The 16-nation currency slid 0.9 percent to $ 1.3117 at 8:59 am in New York, and fell before $ 1.3114, the weakest since Sept. 21. The euro fell 0.6 percent against the yen to 110.68 from 111.37 on Nov. 26. The Japanese currency has depreciated 0.2 percent to 84.23 per dollar, compared with 84.10 on November 26.

Credit Default Swaps

The cost of debt insurance in Spain and Portugal reached record levels, according to CMA. Prices of credit-default swaps in Portugal rose 40 basis points, or 0.40 percentage point, to 542, and those in Spain rose from 22.25 to 336, according to CMA.

Ireland said it would pay an average annual interest of 5.8 percent in the aid package, which is broken down into 45 million euros from European governments, 22.5 billion International Monetary Fund and 17.5 million euros cash reserves of Ireland and domestic pension funds.

European finance leaders also endorsed a Franco-German post-2013 rescues sovereign dilutes appeals German Chancellor Angela Merkel for investors to take losses and share the costs to taxpayers.

Irish politicians reacted angrily opposed to the bailout package. Michael Noonan, a spokesman for the funding for the main opposition party, Fine Gael, said the interest rate was "too high" and that "the government has cleaned up in the negotiations."

The agreement for Ireland focus shifts to Portugal, which last week approved cuts deeper into spending more than three decades with the aim to get back on the limits of EU deficit for the year 2012.

Monthly Gain

The dollar headed for its first monthly gain against the yen since April as concerns that military action in the Korean peninsula will intensify the demand supports the relative safety of U.S. currency.

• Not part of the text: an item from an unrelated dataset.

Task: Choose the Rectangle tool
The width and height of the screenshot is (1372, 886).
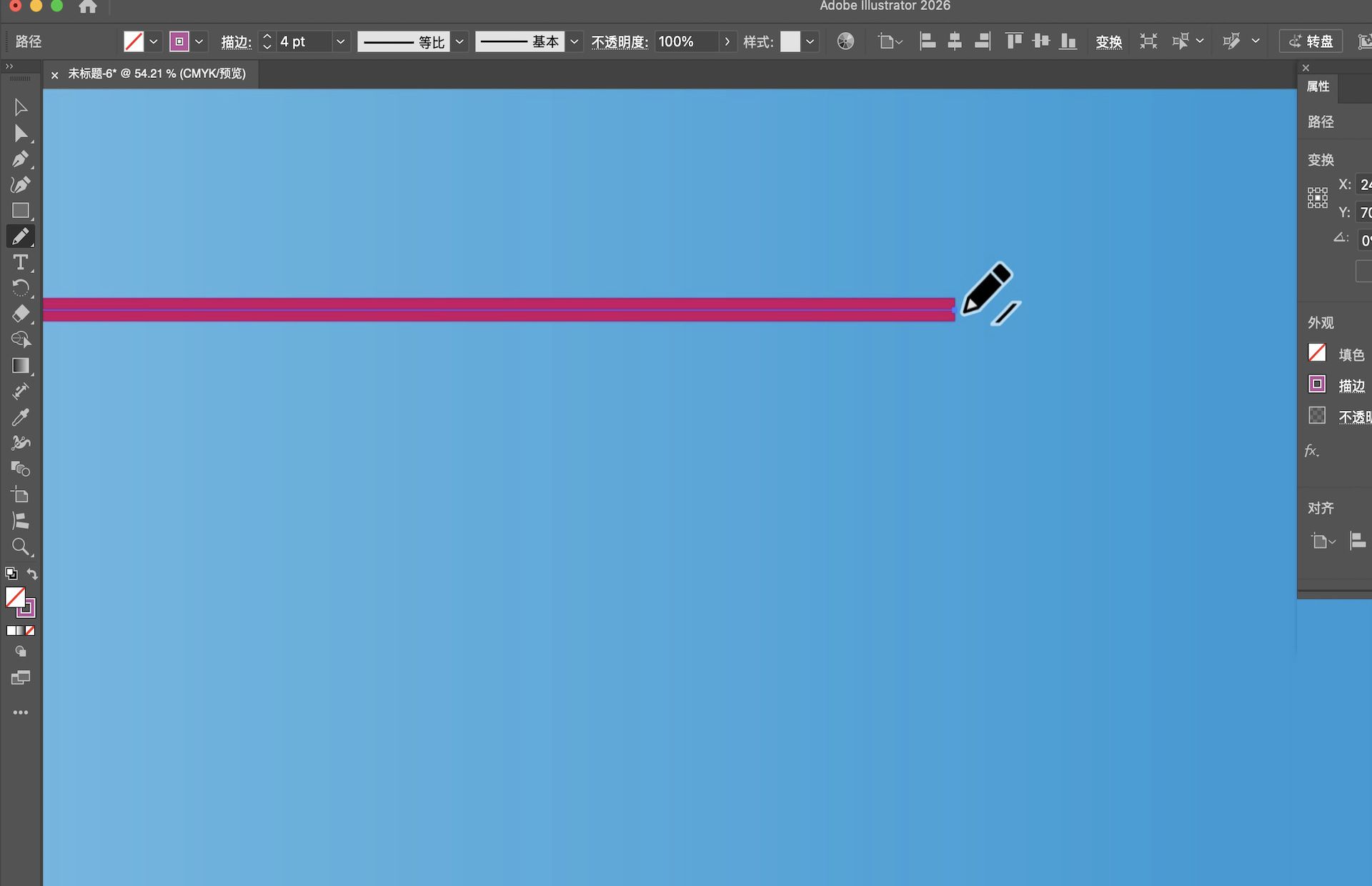Action: [x=20, y=210]
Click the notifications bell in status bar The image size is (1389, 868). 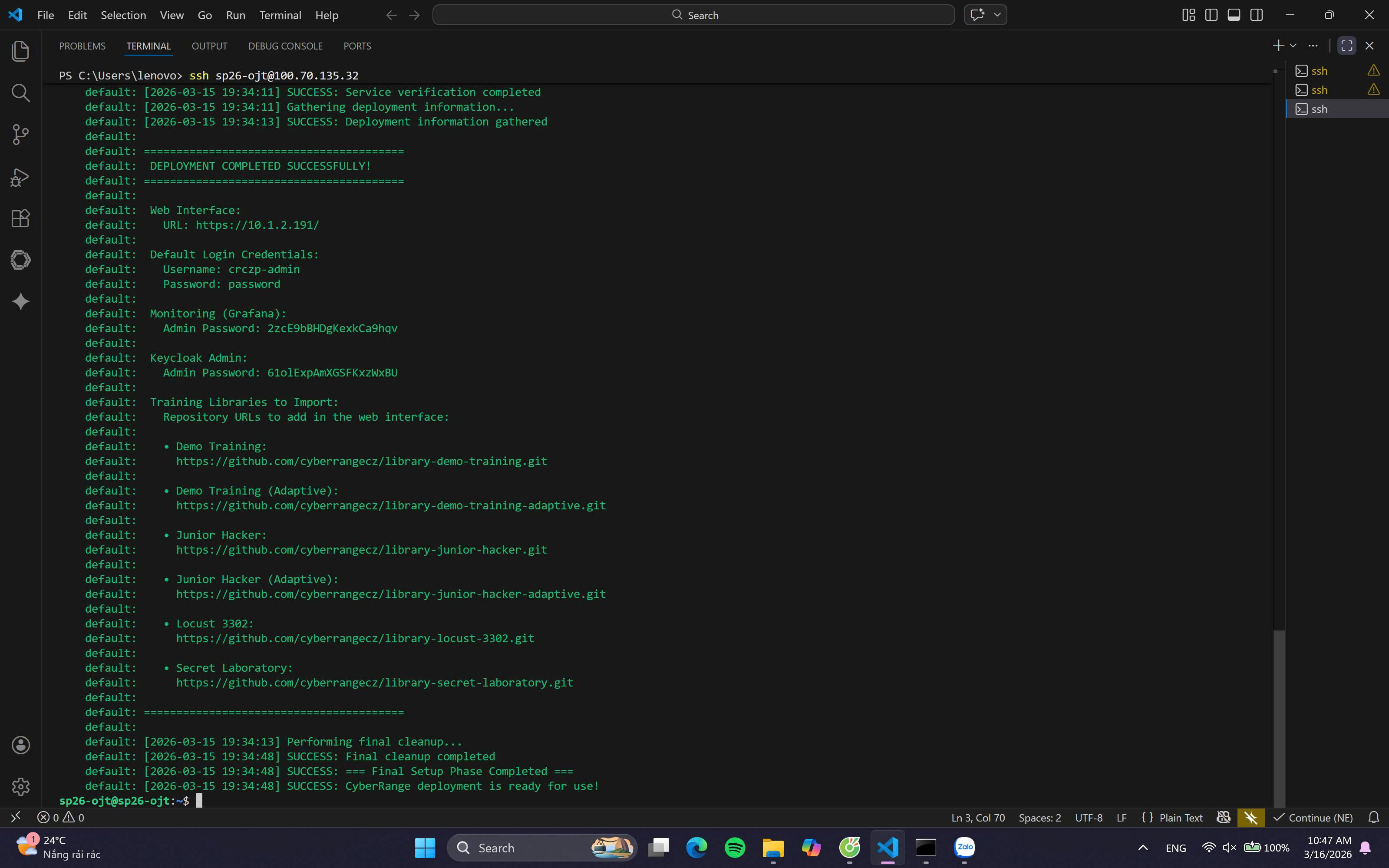(x=1373, y=818)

South Korea has doubled its force of artillery in the disputed island of Yeonpyeong, who was hit by missiles launched from North Korea last week, and asked journalists to leave, Yonhap News. The North Koreans have installed anti-aircraft missiles in the area, he said.

The South Korean won rose against all 16 major counterparts, recovering from a nearly 11-week low against the dollar, as investors speculated exporters took advantage of a favorable exchange rate on repatriation of earnings.

The won rose 0.6 percent to 1,152.46 per dollar, the biggest gain in a week. 1172.50 touched on 24 November, the lowest since Sept. 9.

The dollar index, which tracks the dollar against the currencies of six major U.S. trading partners, including the euro and yen, rose as much as 0.5 percent to touch 80,793, the highest level since 21 September.

'Currency of choice "

"The dollar will be the currency of their choice as risk appetite remains somewhat under pressure due to problems with Korea remain front and center," said Jeremy Stretch, executive director of foreign exchange strategy at the Canadian Imperial Bank of Commerce in London.

The Australian dollar touched the lowest level in nearly eight weeks against the dollar as concern the military action in the Korean peninsula will intensify.

The Aussie fell 0.2 percent to 96.23 U.S. cents. Reached 95.85, the weakest since Oct. 5.

The Swiss franc rose against 14 of its 16 most-traded counterparts as investors sought refuge amid the concern of the debt crisis of Ireland spreading.

The franc strengthened 0.7 percent to 1.3182 per euro, from 1.3278 on 26 November. Appreciated by 0.2 percent to 1.0013 per dollar, from 1.0036 francs on 26 November.

The franc gained 7.9 percent on a measure of the currencies of 10 developed nations in the past six months, according to our indexes of correlation-weighted currencies, making it the best performance during that period.